The water pours down from the ceiling between the living room and the kitchen, Cruz says. Mold, which can cause asthma and other respiratory illnesses, became visible in one of the five-bedroom apartment’s two bathrooms. But Cruz is convinced the downpours, the last one of which occurred in April, has fostered mold inside several walls.
“[NYCHA] said the problem was a neighbor’s bathroom wall and they fixed that. On May 22, housing came and spread a chemical in the bathroom to kill the mold. I told them I guarantee you this is not going to solve the problem,” Cruz says. “Today (July 3), the mold came back.”
Of the five people who live in the apartment, three — Oscar’s wife Felipa, their daughter, Jennifer, and 11-year-old grandson Jeans Oscar Jr. — have asthma. And last year, Cruz says he was diagnosed with a respiratory illness.
But his emotions are most raw when he talks about his son Jason, who died in August 2008 at 23. Cruz, says all of Jason’s symptoms got worse when the family moved into the first-floor apartment.
“He (Jason) had to be on oxygen,” Cruz says. “At the hospital, he was okay when they discharged him.
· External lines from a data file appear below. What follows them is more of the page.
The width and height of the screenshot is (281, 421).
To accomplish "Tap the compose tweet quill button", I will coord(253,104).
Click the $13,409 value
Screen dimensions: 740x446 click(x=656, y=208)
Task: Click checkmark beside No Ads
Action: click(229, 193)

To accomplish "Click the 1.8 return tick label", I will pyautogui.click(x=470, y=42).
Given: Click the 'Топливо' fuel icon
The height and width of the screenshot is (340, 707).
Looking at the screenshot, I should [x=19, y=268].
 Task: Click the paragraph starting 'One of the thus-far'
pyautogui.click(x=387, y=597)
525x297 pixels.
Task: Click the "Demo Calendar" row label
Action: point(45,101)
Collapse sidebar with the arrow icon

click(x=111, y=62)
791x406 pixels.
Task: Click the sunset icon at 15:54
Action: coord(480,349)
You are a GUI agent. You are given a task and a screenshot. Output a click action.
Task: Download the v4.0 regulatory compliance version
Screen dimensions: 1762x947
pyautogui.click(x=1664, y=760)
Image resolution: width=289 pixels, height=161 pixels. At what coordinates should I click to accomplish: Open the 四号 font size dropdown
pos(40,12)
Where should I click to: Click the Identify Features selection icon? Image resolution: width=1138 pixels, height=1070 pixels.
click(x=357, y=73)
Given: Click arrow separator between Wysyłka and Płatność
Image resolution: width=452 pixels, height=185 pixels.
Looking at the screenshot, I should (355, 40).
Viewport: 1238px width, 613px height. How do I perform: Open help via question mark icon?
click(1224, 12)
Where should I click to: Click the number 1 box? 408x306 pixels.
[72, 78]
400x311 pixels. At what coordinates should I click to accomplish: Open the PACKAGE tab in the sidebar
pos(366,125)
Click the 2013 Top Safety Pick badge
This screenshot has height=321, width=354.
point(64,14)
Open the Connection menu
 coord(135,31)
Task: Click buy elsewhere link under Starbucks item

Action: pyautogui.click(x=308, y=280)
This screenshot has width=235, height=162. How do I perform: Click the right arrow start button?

But he’d be here not even a day and he couldn’t breathe … He went from a cane, to a wheelchair, to a motorized wheelchair … That was my baby.”
Paint doesn’t help
Bill Sothern is president of Microecologies, a Manhattan firm that has conducted thousands of environmental investigations over the past 20 years. .
Microecologies carried out inspections for the attorneys who represented Metro IAF in federal lawsuit against NYCHA that led to the settlement, and he helped write the new protocols NYCHA repair workers must now follow when dealing with mold and moisture problems.
According to Sothern, the fact that the walls inside NYCHA developments are mostly concrete and plaster, which don’t support growth of the fungus, “works to the advantage of NYCHA residents to prevent the worse kind of mold (growth).”
“But the painted surface over concrete provides the ideal nutrient to promote the growth of Aspergillus and Penicillium,” the potentially asthma-inducing types of mold most commonly found in public housing, “when the paint is subject to leaks and recurrent moisture,” he explains. “What NYCHA was doing was scraping the mold and painting the surfaces without addressing the underlying cause. Understandably, the mold would reappear.”
Citing government studies, Sothern notes the asthma rate in the U.S. is between 6 and 7 percent, and 13.5 percent in New York City. But in East Harlem, where there is a high density of public housing, the asthma rate is 19.6 percent. Extrapolating from that data, Sothern estimates the asthma rate among public housing tenants is 20 to 25 percent. NYCHA does not track that statistic.
Even though the settlement comes with it a hefty price-tag, Sothern argues it’s a good investment.
“It requires funding to open up walls, to correct plumbing problems, to reinsulate walls, to deal with façade problems,” he says. “The payback will be very high because right now public housing tenants with asthma go the emergency room. And who pays for that? The taxpayer. This will be a very high return on investment.”
The organizing challenge
Community groups are beginning to spread the word about the mold and moisture settlement. Monique George, the NYC organizing director for Community Voices Heard, a group with a long history of working in public housing, says CVH has done “mold surveys” at five buildings in two public housing developments, and plans to conduct hundreds more.
“We’ve been door knocking,” George says. “Step two will be to actually document the cases.”
Manhattan Together, South Bronx Churches, along with Metro IAF’s East Brooklyn Congregations, plan to engage thousands of public housing residents across the city on this issue.
“This (settlement) is a tool for us,” says Michael Stanley, lead organizer for Manhattan Together and South Bronx Churches. “It was always clear to us that this settlement by itself would not be enough … We have to make sure the rules are followed.”